Sonnenenergie ist nach der Windkraft zur zweitwichtigsten Stromquelle in Deutschland aufgestiegen. Laut aktuellen Zahlen des BSW Solar erreichten die mittlerweile über 5,5 Mio. installierten PV-Anlagen eine Stromproduktion von rund 87 TWh. Doch der Verband warnt vor Stagnation beim Solarstrom-Ausbau.

Die Stromerzeugung aus Solaranlagen erreichte 2025 ein neues Rekordhoch. Ihr Anteil an der heimischen Stromerzeugung wuchs auf rund 18 %. Die Photovoltaik überholte damit die Braunkohle (rund 14 %) und das Erdgas (rund 16 %) bei der heimischen Stromerzeugung. Die hierzulande installierten Photovoltaikanlagen erzeugten rund 87 TWh Strom. 2024 waren es 72 TWh. Dies geht aus einer vorläufigen Jahresbilanz des Bundesverbandes Solarwirtschaft (BSW-Solar) auf Basis von Daten des Fraunhofer Instituts für Solare Energiesysteme (ISE) hervor. Dazu mehr Informationen auf der Fraunhofer-Website www.energy-charts.info.

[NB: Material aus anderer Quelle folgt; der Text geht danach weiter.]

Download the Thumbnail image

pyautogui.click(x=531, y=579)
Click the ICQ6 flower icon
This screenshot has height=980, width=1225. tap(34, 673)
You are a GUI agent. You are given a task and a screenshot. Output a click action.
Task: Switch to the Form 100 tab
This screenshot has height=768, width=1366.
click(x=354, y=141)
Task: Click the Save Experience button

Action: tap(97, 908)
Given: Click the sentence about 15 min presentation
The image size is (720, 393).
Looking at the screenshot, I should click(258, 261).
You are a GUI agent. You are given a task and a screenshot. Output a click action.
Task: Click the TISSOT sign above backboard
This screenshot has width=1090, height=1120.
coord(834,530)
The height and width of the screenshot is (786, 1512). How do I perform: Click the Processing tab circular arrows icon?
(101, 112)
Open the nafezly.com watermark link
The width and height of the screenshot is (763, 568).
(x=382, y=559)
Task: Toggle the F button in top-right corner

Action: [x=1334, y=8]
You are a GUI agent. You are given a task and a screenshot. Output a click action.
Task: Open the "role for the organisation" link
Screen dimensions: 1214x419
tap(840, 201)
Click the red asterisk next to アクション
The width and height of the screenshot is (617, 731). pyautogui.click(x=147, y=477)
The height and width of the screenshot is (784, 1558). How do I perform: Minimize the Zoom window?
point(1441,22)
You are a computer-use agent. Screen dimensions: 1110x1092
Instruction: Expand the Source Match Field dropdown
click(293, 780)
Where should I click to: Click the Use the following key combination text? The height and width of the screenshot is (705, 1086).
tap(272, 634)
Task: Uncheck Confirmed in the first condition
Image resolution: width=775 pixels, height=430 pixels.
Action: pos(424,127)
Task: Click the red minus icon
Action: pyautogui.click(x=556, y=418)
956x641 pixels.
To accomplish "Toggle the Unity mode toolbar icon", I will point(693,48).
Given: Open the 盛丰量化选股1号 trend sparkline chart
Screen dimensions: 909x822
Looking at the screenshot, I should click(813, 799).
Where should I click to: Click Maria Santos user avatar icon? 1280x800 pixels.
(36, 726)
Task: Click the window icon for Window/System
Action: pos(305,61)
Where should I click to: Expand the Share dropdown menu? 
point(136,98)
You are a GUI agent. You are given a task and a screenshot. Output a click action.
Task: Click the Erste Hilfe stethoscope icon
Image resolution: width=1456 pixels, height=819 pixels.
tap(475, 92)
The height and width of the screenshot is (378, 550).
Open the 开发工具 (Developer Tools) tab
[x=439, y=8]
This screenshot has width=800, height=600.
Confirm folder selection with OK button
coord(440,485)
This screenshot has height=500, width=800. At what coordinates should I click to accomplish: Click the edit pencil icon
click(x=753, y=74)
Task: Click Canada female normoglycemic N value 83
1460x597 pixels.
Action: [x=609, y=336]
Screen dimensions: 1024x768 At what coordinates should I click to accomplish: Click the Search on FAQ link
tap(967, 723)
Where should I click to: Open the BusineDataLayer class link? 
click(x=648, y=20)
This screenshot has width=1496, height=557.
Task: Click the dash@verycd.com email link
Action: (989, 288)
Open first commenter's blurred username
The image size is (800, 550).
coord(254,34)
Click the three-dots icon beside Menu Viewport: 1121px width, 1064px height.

Trotz Strom-Rekord stagniert PV-Ausbau
Trotz der positiven Erzeugungsstatistik warnt der BSW vor einer rückläufigen Entwicklung beim Photovoltaik-Zubau. Eine Verschlechterung der regulatorischen Rahmenbedingungen müsse unbedingt vermieden werden, um die Klimaziele und die Branche mit ihren über 100.000 Beschäftigten nicht zu gefährden.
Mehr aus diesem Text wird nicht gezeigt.